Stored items
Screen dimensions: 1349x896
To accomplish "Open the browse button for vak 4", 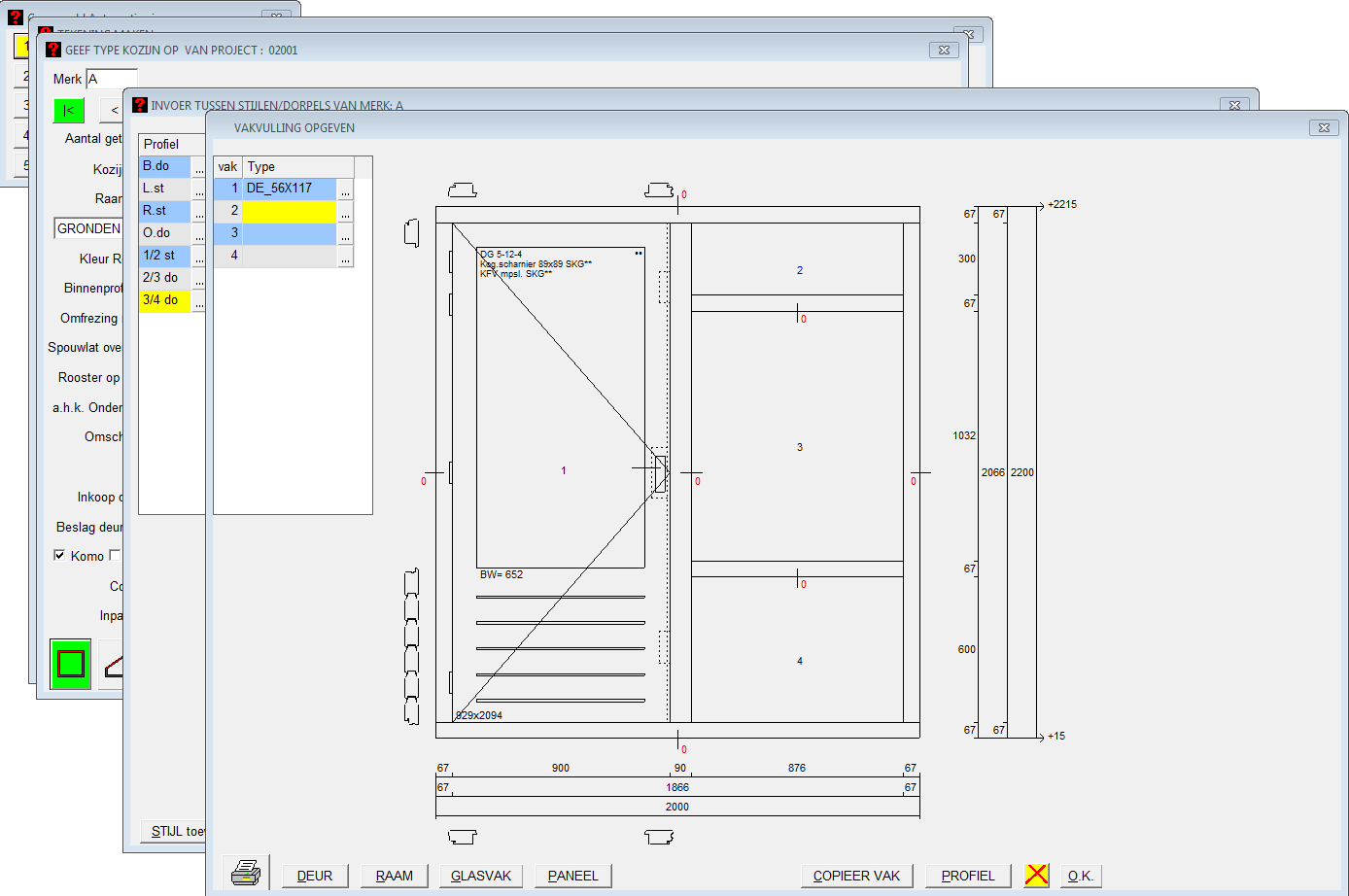I will 345,257.
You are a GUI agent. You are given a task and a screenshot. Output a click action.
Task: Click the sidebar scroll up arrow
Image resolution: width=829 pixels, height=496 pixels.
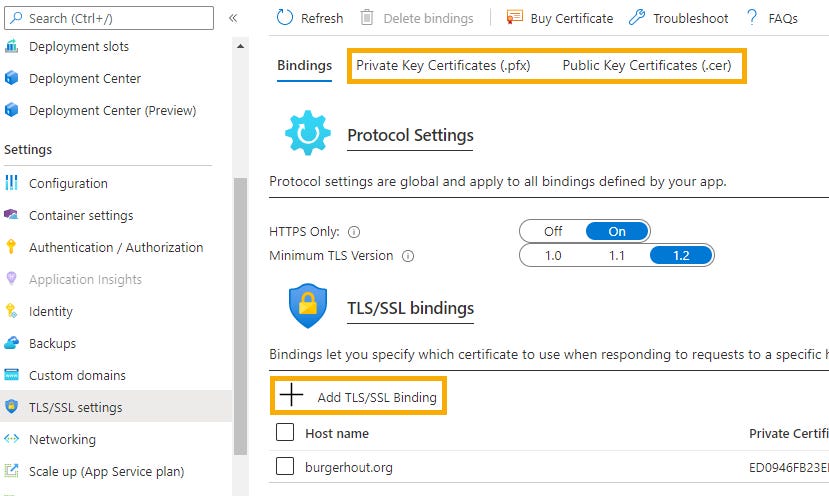(241, 47)

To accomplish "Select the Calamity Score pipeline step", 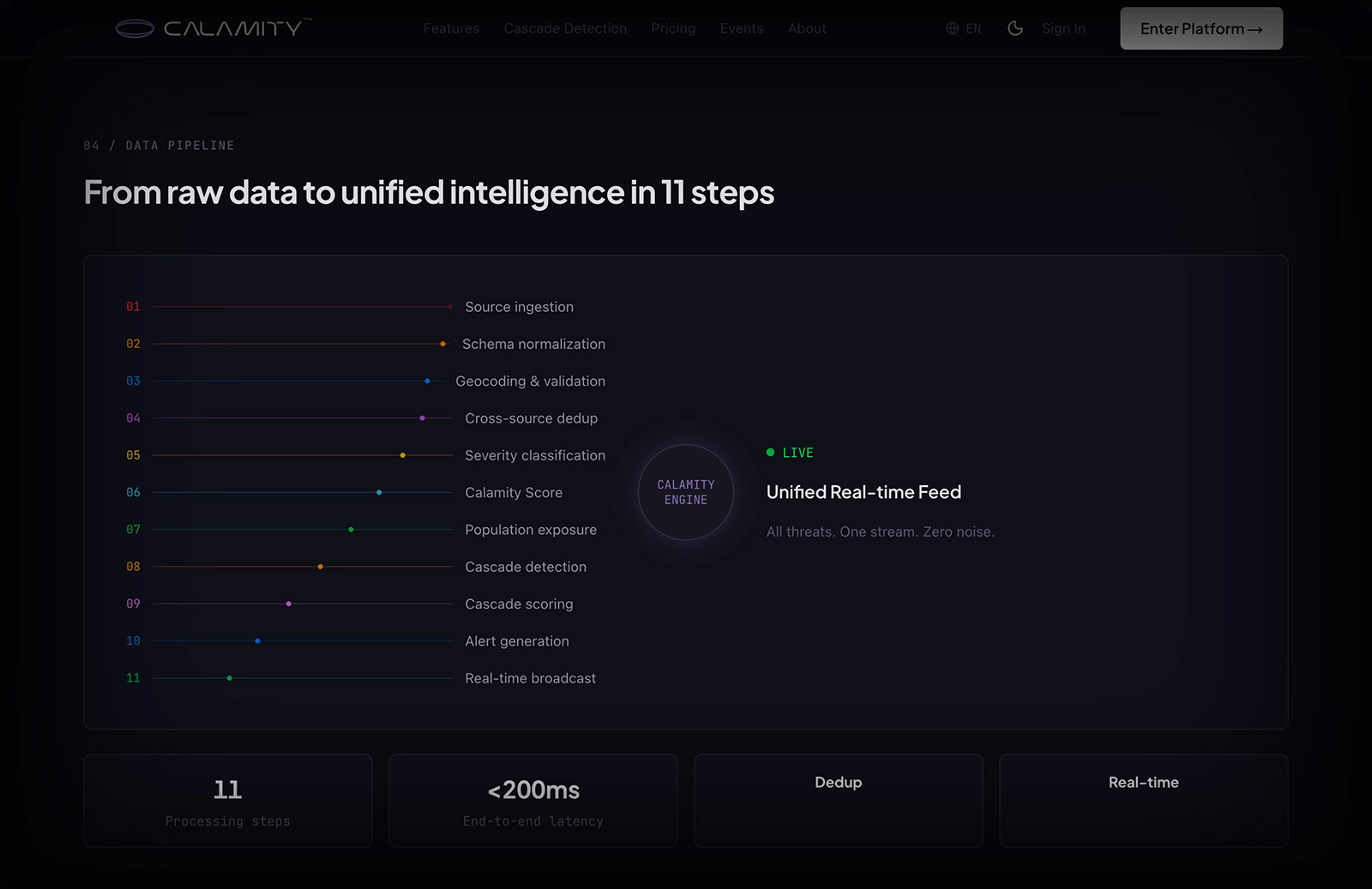I will click(x=514, y=493).
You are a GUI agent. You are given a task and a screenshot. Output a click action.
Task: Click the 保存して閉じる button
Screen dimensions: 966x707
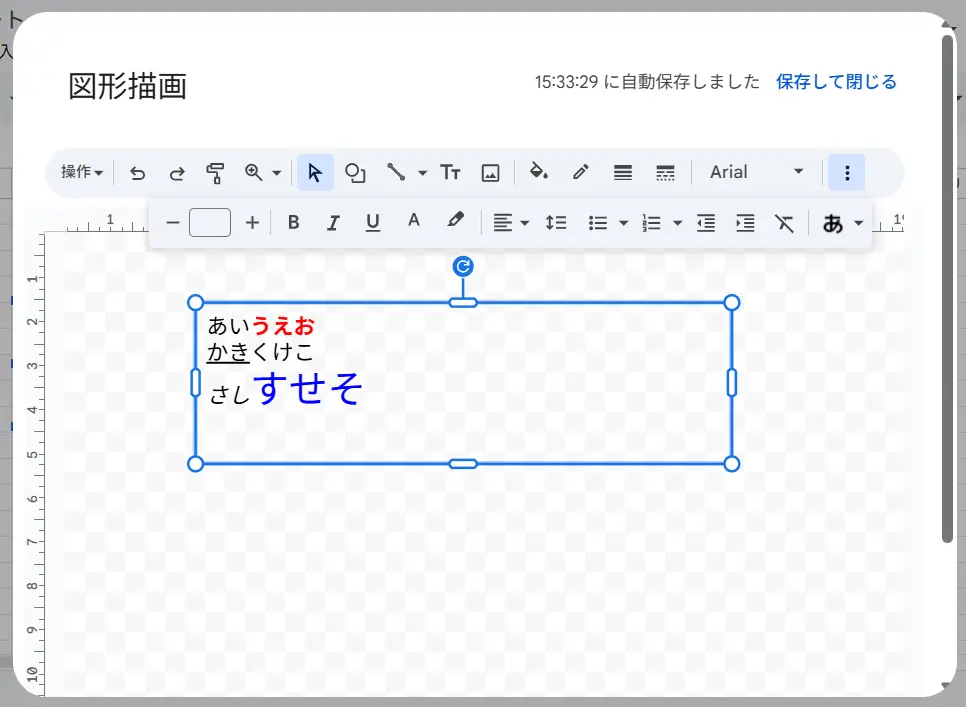(836, 82)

Exercise requirements:
Find the line that contains "Task: Click the 保存して閉じる button". Reproduce it and every later line of the records exactly, minus the pictures.

Reply to the task:
Task: Click the 保存して閉じる button
Screen dimensions: 966x707
(836, 82)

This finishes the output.